### Given data
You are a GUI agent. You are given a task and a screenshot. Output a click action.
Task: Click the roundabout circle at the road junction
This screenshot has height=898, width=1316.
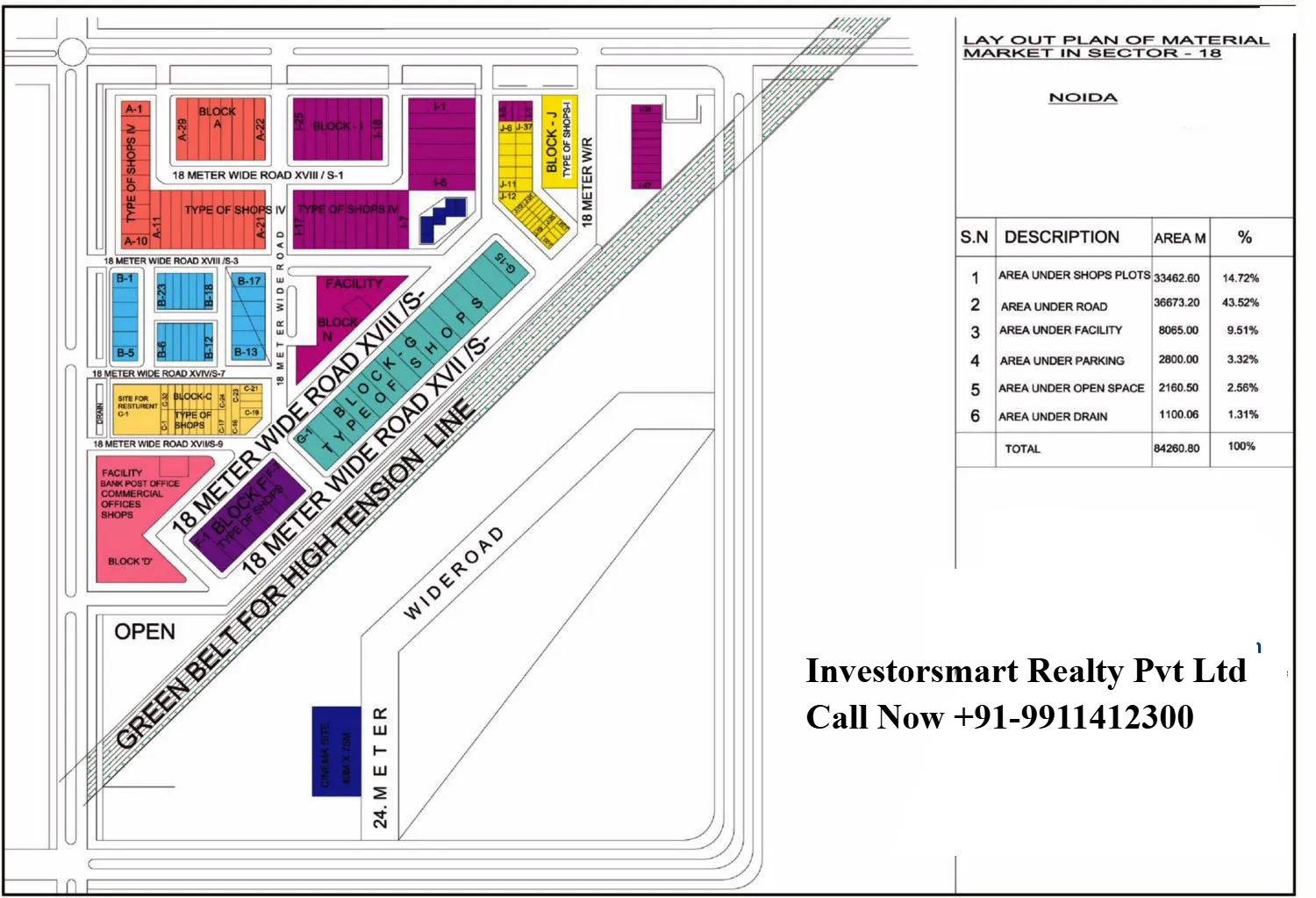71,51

--

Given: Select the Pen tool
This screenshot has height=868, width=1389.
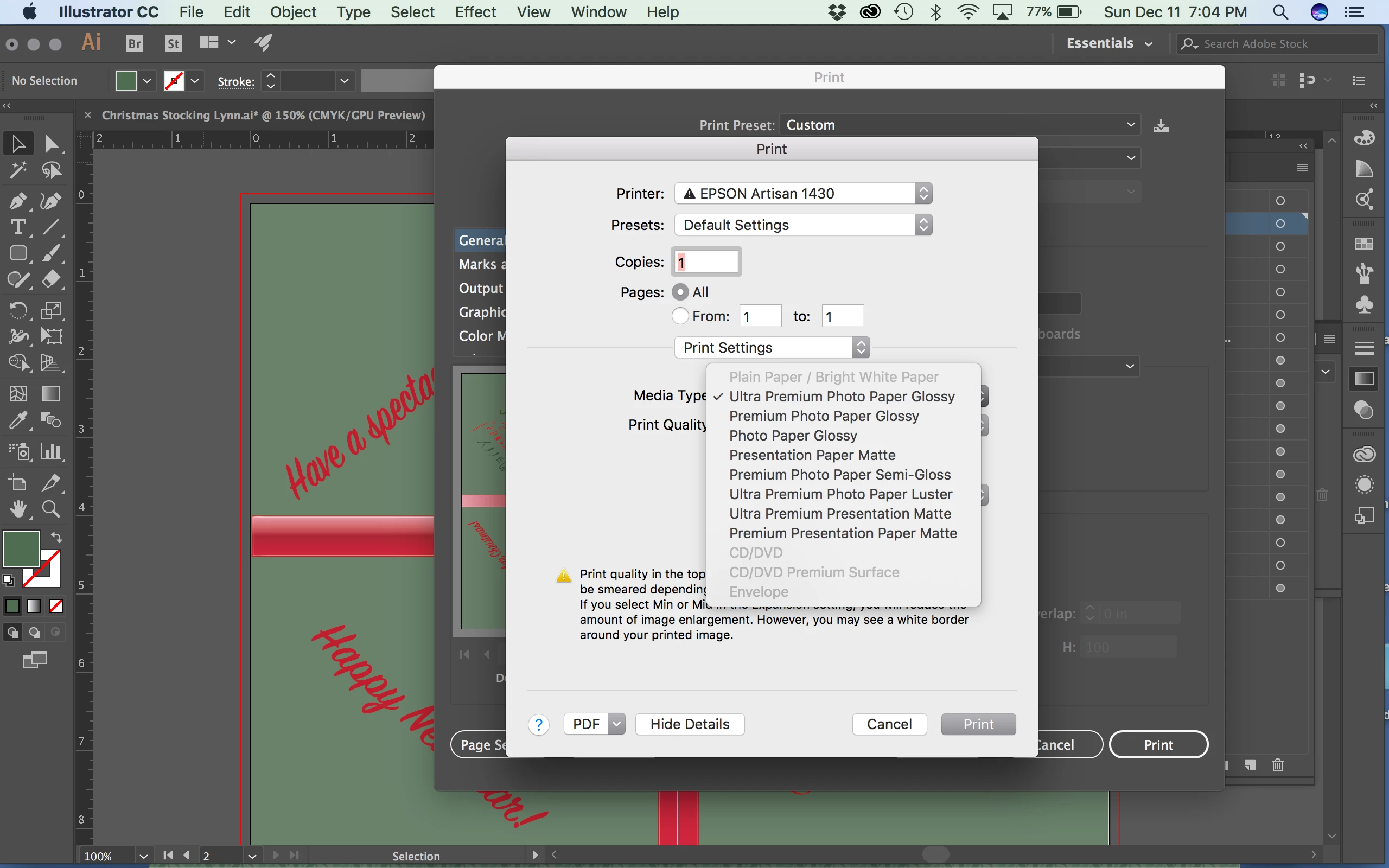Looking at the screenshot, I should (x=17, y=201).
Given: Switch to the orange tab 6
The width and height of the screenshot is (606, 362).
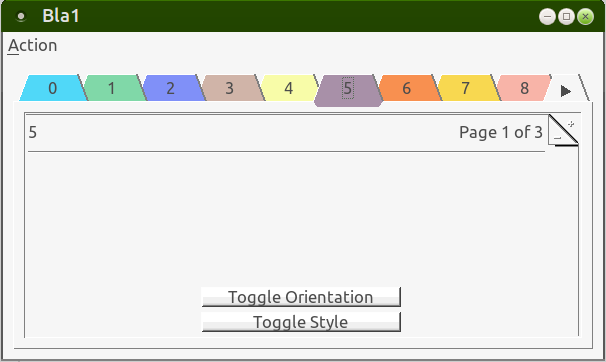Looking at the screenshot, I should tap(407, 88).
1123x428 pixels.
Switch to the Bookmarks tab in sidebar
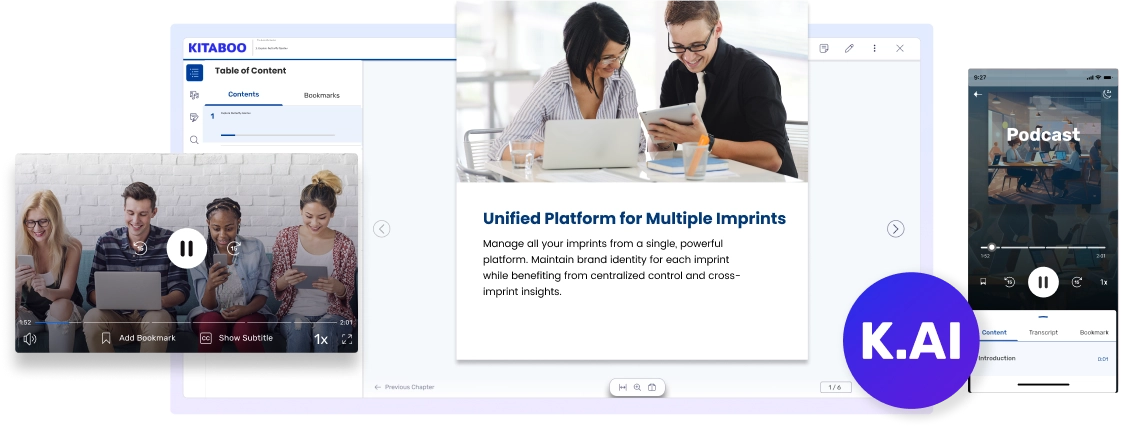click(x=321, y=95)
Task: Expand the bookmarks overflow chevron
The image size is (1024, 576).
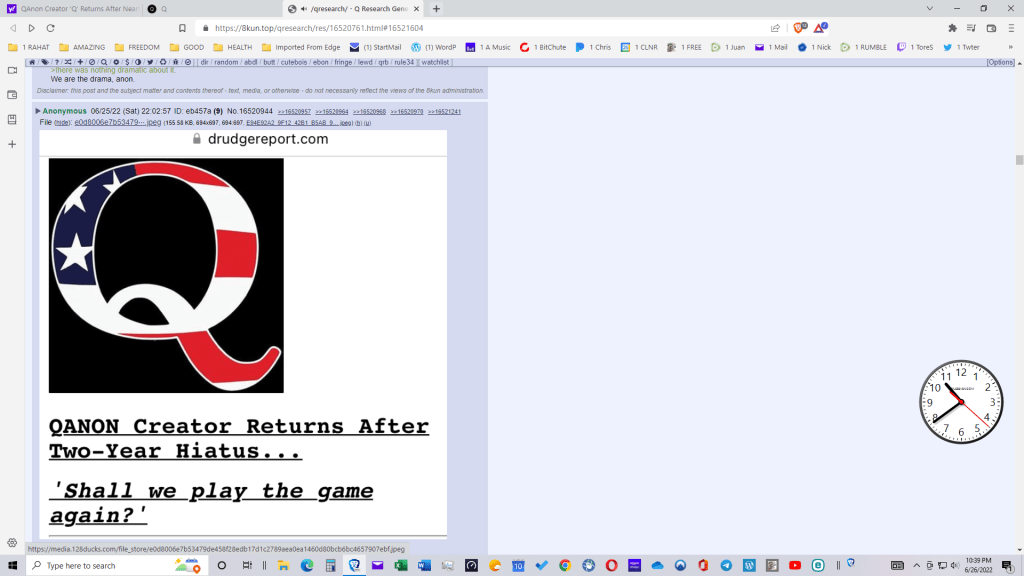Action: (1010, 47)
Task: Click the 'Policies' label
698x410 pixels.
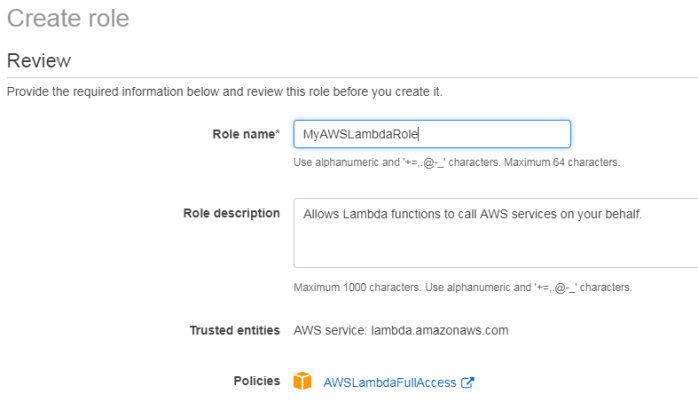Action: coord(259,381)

==

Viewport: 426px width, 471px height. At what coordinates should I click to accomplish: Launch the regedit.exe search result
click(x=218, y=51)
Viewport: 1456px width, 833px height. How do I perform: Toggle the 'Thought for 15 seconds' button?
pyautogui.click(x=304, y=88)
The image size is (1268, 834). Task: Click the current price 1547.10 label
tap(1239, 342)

### What you need to do
Rewrite the records from the line with "Viewport: 1456px width, 833px" to the line with "tap(1239, 342)" as a JSON list of strings, one string per line, both end lines included and blank lines omitted.

### Result for this exercise
[
  "Viewport: 1456px width, 833px height. How do I perform: Toggle the 'Thought for 15 seconds' button?",
  "pyautogui.click(x=304, y=88)",
  "The image size is (1268, 834). Task: Click the current price 1547.10 label",
  "tap(1239, 342)"
]